Once you come to a stop and realize that at least one of your skis is missing, just collect your thoughts for a moment. Visualize your fall and try to remember if the ski came off early or late in the fall. Any clues you can come up with *before* you start searching might lead you to the ski more quickly.
Before you start your search, take one pole and mark the place you came to a rest. You'd be surprised how many people start zigzagging back and forth and up and down and end up searching too far away from the original fall. If you've marked your landing spot, you'll always be able to go back to step one.
My own experience is that if the snow is fairly deep, the ski is nearly always higher up the hill than where the skier comes to rest. Look above you and try to retrace where your line was, where the fall occurred, and where you've ended up. Usually, that will help you be as efficient as possible when you start your search. If it's untracked snow other than your line, your tracks leading into the fall can be a huge indicator on where to look.
One caveat on that: if you've got 10" of fluff on top of a very hard base, a ski can slide a long ways underneath the new snow surface.
If you're alone, search the most likely-looking areas based on your observations first. If the snow is deep and the slope is steep (what we all want, right?

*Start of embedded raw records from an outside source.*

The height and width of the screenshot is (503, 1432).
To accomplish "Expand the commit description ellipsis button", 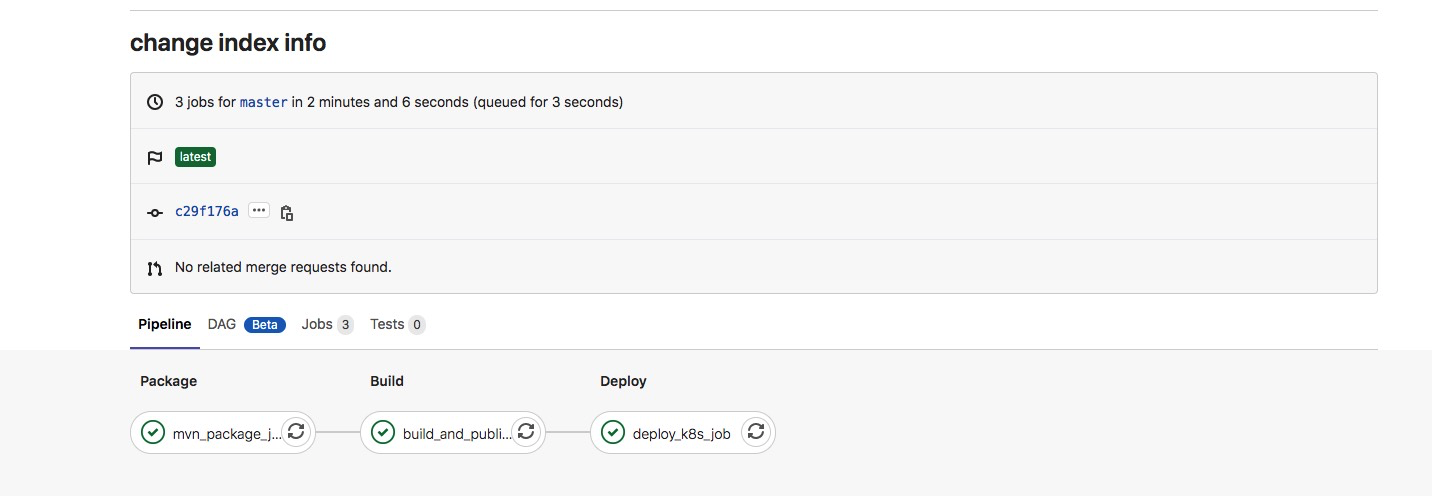I will click(x=259, y=211).
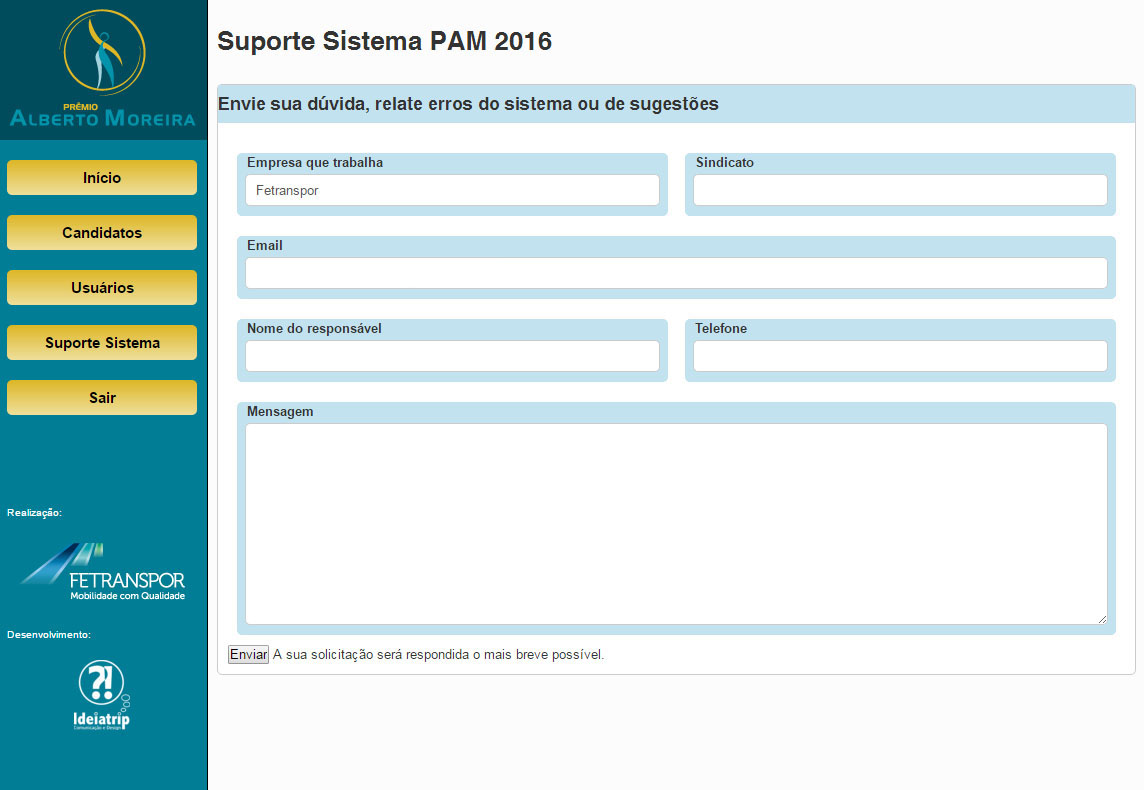The image size is (1144, 790).
Task: Click inside the Mensagem text area
Action: [676, 524]
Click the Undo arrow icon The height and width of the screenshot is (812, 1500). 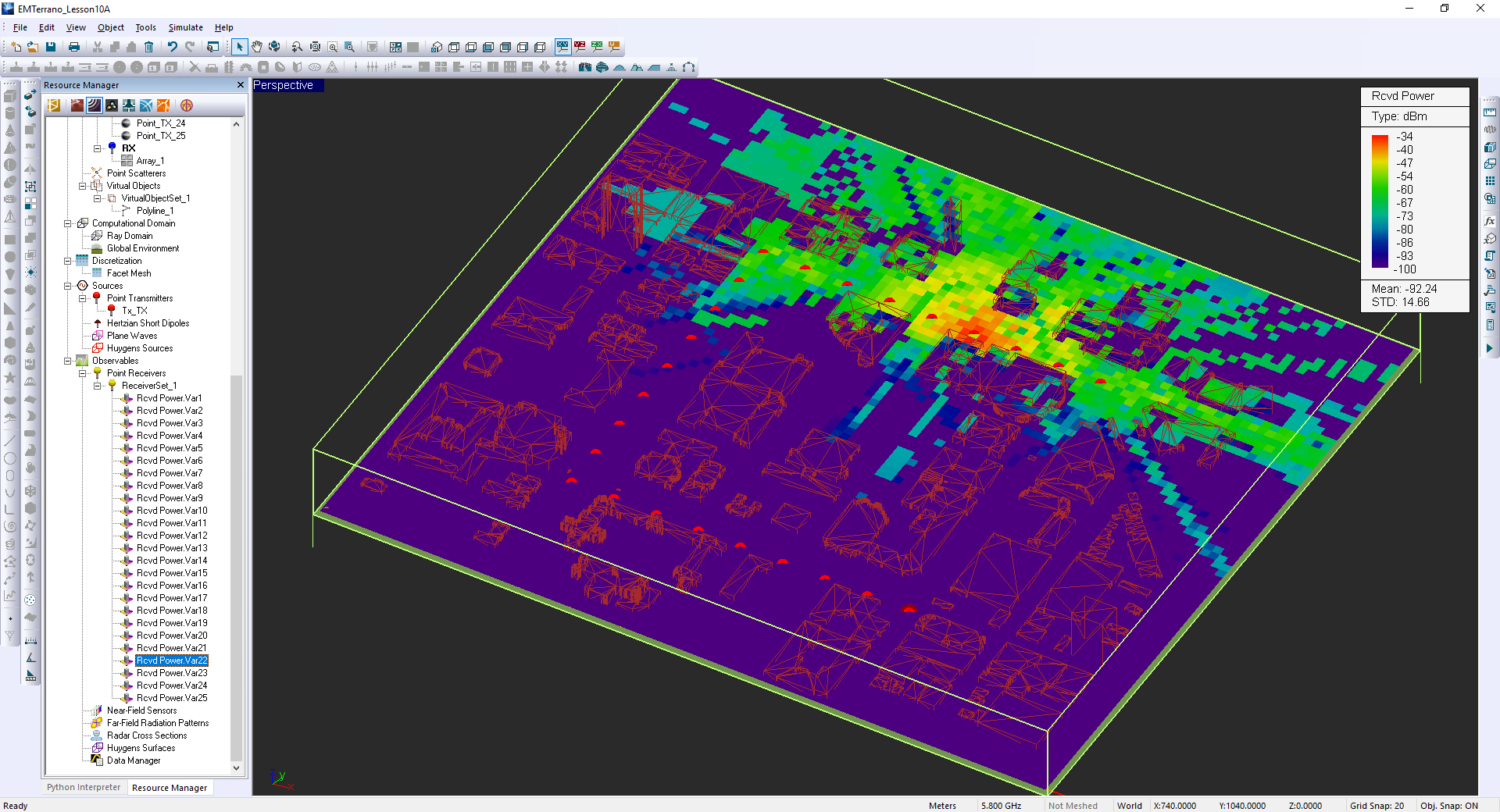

), it'll be difficult to move uphill, but that's usually where you need to go. Use the "sweep" method with a pole or ski tail. The ski tail used to be better when we all used long skis, but a lot of the skis people are on these days don't have much tail behind the bindings. If your "obvious" search doesn't uncover the ski, go back to your mark and start a very methodical grid search (pain in the *$$).
If you have one or more helpers, do the grid search first but really concentrate on the area that your observations tell you are the most likely.
If the snow is deep and you don't find the ski right away, the area you're searching will get all packed down along with the ski underneath. Then, it's harder to sweep and it's harder to detect the ski and it just gets worse and worse.
What you do right at the beginning often gives you the best chance of finding the ski easily.